The Vázquez family’s plan is to emigrate with their children. “What else are we going to do here?” Asks the father. “Look at those bordos (elevation of land to retain water), they are too vulnerable. What if we start again and another comes hyena (flood)?”. And the mother adds: “Help arrived, yes. But, a year later we continue like this. They forgot about us. We can only have faith. God knows why he does things”.
In the village of Montañuela, in the lowlands of Choloma, there is a family for whom migrating was not even an option. “I never imagined it would be a hyena as vast as the one that came to us “, narrates Norma Elisabeth Pineda, 47. She earned about 300 euros a month selling homemade food and desserts and a couple of months ago they had asked for a loan to change the roof of the house and” put it prettier”. However, this was the first Eta; It was the closest to the Chamelecón River, which overflowed the night of November 4 and destroyed everything. “Since then, living has been very difficult.”

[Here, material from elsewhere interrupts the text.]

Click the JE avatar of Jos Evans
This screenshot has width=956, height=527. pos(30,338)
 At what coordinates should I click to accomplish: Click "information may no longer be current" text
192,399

They managed to flee a couple of days before, but were left homeless, jobless and with a huge debt to pay. “I can’t go, but I would like,” he says. Due to his morbid obesity, making such a dangerous and long journey to the United States is unthinkable. In addition, her husband suffers from diabetes and chronic unbearable leg pain. “We are not going to be able to leave here. We have to start from scratch ”, they say. Now they live in a rental house in the same neighborhood, with three other families. The only thing they have from their previous life is Norma’s hammock, a cauldron, and two sets of clothes.
“We lost everything”
In Guatemala, the most shaken areas are easily distinguished. Repaired or not, most houses have a sealed horizontal line that remembers how far the water and mud have reached. Most of these marks are above the windows. The scenarios change from one country to another, but the feeling of those affected by the cyclones is the same: “They forgot us.” November was the cursed month for 66-year-old Ana Isolina Esquivel. It rained incessantly even in the Guatemalan community of Sebol, in Izabal. The Esquivel house, now two-colored, is one of the highest and was the refuge of many who arrived with fear that “the water would catch them”. But here it also came.
“People used to take out the elderly in refrigerators, because they did not know how to swim and it was impossible to walk. The water reached our waists and then our necks, ”says the grandmother of 30 grandchildren and great-grandmother of two, still anguished. “I remember that the rain sounded very harsh and that you could also hear the children screaming. Oh so soaked and shivering from the cold! We, thank God, took refuge in a church. I knelt on the ground to pray and only listened to the sound of the water below. We lost everything ”. Two months after living between the parish and a makeshift shelter they returned. The mud was still thigh high. “I was fingering things in the kitchen: ‘Ah, this is a pot, ah, this is a fork.’ So it was that we rescued some things. Others, who knows where they were … “.
A year later, the family only thinks about how to feed themselves. At the entrance to the façade, there are a dozen nets full of the first corn crop after the disaster. “Most of it is for self-consumption, but with what we sell we will buy chick and eggs”Says the husband, Anselmo Ramírez, 70, staring blankly. “I no longer have the strength in my body to work more. But I’m ashamed of not having to feed them ”.